In November 1967 Pink Floyd put out their third single, Apples And Oranges. Compared to previous releases See Emily Play and Arnold Layne it was rather slight, although frontman Syd Barrett seemed happy enough.
"It's unlike anything we've ever done before," said Syd. "It's a new sound. Got a lot of guitar in it. It's a happy song, and it's got a touch of Christmas. It's about a girl who I saw just walking around town, in Richmond. The apples and oranges bit is the refrain in the middle."
Promotional duties came a-calling, so Floyd flew to California to begin a US tour and to appear on television. The trip kicked off with a show at Winterland in San Francisco, before they travelled south for two shows at the Cheetah Club in Santa Monica, where Alice Cooper were the de facto house band. The musicians lived together is a house in Venice Beach, and invited Floyd to stay while they were in the area. Syd Barrett, it appears, made quite the impression. During breakfast, he was so high he believed his cornflakes were singing and dancing.

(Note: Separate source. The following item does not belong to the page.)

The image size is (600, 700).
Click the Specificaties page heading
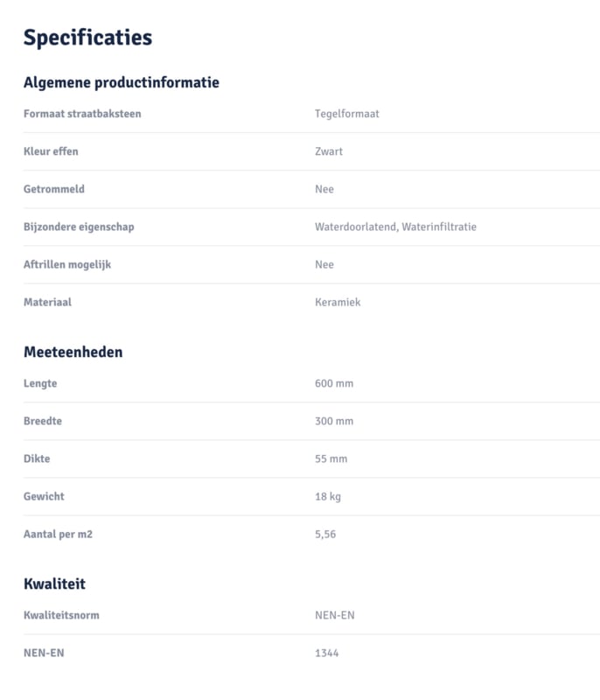tap(87, 38)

And that wasn't all.
"He never talked," guitarist Glenn Buxton told Trouser Press in 1977. "But we’d be sitting at dinner and all of a sudden I’d pick up the sugar and pass it to him, and he’d shake his head like ‘Yeah, thanks.’ It was like I heard him say ‘Pass the sugar.’
"It’s like telepathy, it really was. It was very weird. You would find yourself right in the middle of doing something, as you were passing the sugar or whatever, and you’d think ‘Well, damn, I didn’t hear anybody say anything!’ That was the first time in my life I’d ever met anybody that could actually do that freely. And this guy did it all the time."
Next up, two TV shows, The Pat Boone Show and Dick Clark's American Bandstand, where the band would mime to Apples And Oranges. While footage from the former appears to have been lost, the American Bandstand footage exists, but it's clear that Syd Barrett is beginning to show the signs of the mental deterioration that would result in his departure from the band. He looks vacant, and barely manages to lip-sync his way through the song, before greeting's Clark's softball questions with monosyllabic answers. He was clearly in trouble.
It was the beginning of the end for Syd, and his erratic behaviour increased, making him impossible to manage. He was gone by early 1968.
"We tried to keep Syd going for as long as possible," Roger Waters said. "I really wanted Syd to become what Brian Wilson was in the Beach Boys – for him to stay in the band and keep writing songs, but not to perform with the band. But it wasn't to be. He kind of had other ideas, and so did our manager at the time. But you know, the songwriter is the goose that lays the golden egg. And everybody recognizes that."